Project Filtering: If you configured project filters in MDE, the same filters are applied to QLI results.
Query Used:
SELECT task_catalog, inst_id, operation_text, status, owner_name,
start_time, end_time, task_type, cost_cpu, task_name
FROM SYSTEM_CATALOG.INFORMATION_SCHEMA.TASKS_HISTORY
WHERE ds >= '<start_date>' AND ds <= '<end_date>' -- Date format: yyyyMMdd (e.g., 20260401)
AND task_type = 'SQL'
AND UPPER(SUBSTR(TRIM(operation_text), 1, 6)) = 'SELECT'
ORDER BY start_time DESC
Extracted Data¶
QLI extracts the following information for each query:
Field |
Description |
|---|---|
Query Text |
The SQL statement that was executed. |
User Name |
The RAM user who executed the query ( |
Project Name |
The MaxCompute project where the query was executed ( |
Start Time |
When the query started executing. |
End Time |
When the query finished executing. |
Duration |
Query execution time in seconds. |
Status |
Query status (Terminated, Cancelled, Failed). |
Instance ID |
Unique identifier for the query instance ( |
QLI Features in Alation¶
After QLI extraction completes, the following features become available in the Alation catalog:
Popularity
Popularity metrics appear at schema, table, and column levels, showing how frequently each object is queried.
Schema-level popularity:
Table-level popularity:
Column-level popularity:
Query History and Top Users
The Queries tab on table pages shows query history with total runs, last run information, and top users.
Filters and Joins
The Filters and Joins tabs show which columns are commonly used in WHERE clauses and JOIN operations.
Limitations¶
QLI extracts only SELECT statements.

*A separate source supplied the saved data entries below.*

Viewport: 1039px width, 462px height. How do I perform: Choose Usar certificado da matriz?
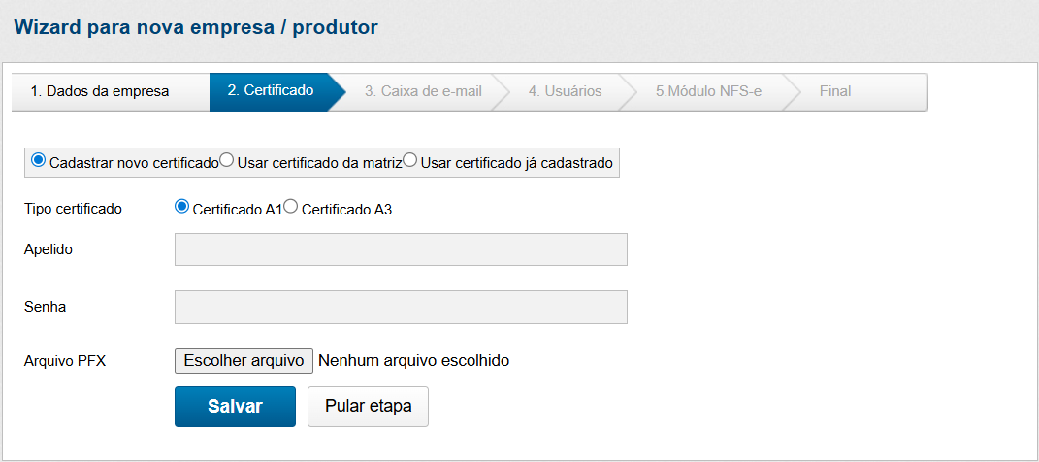click(x=227, y=161)
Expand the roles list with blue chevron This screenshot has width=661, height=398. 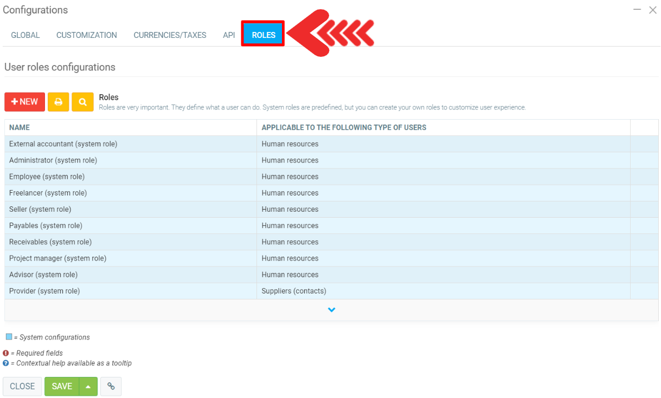click(x=331, y=310)
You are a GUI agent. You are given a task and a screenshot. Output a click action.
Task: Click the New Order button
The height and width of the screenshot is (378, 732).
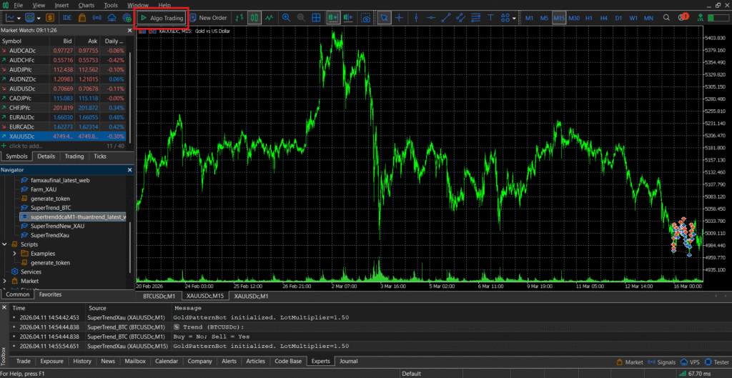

INSERT, UPDATE, DELETE, and DDL statements are not included.
The
TASKS_HISTORYview retains query history based on your MaxCompute configuration. Older queries may not be available.QLI requires the
infoschema_adminrole, which must be assigned at the tenant level (not project level).Large query volumes may require limiting the date range or query count to manage extraction time.
Troubleshooting¶
QLI Preview Shows No Results
Verify the RAM user has the
infoschema_adminrole assigned at the tenant level.Check that SELECT queries have been executed within the specified date range.
Ensure JDBC connectivity to the MaxCompute service endpoint (port 80).
Permission Denied Errors
The
infoschema_adminrole must be assigned via the MaxCompute Console under Tenants > Users, not through RAM policies.Verify the role grants access to
acs:odps:*:catalogs/system_catalog/schemas/information_schema.
Queries Missing from Results
Only SELECT statements are extracted. Other query types are excluded.
Check if the queries fall within the configured date range.
Verify project filters are not excluding the relevant projects.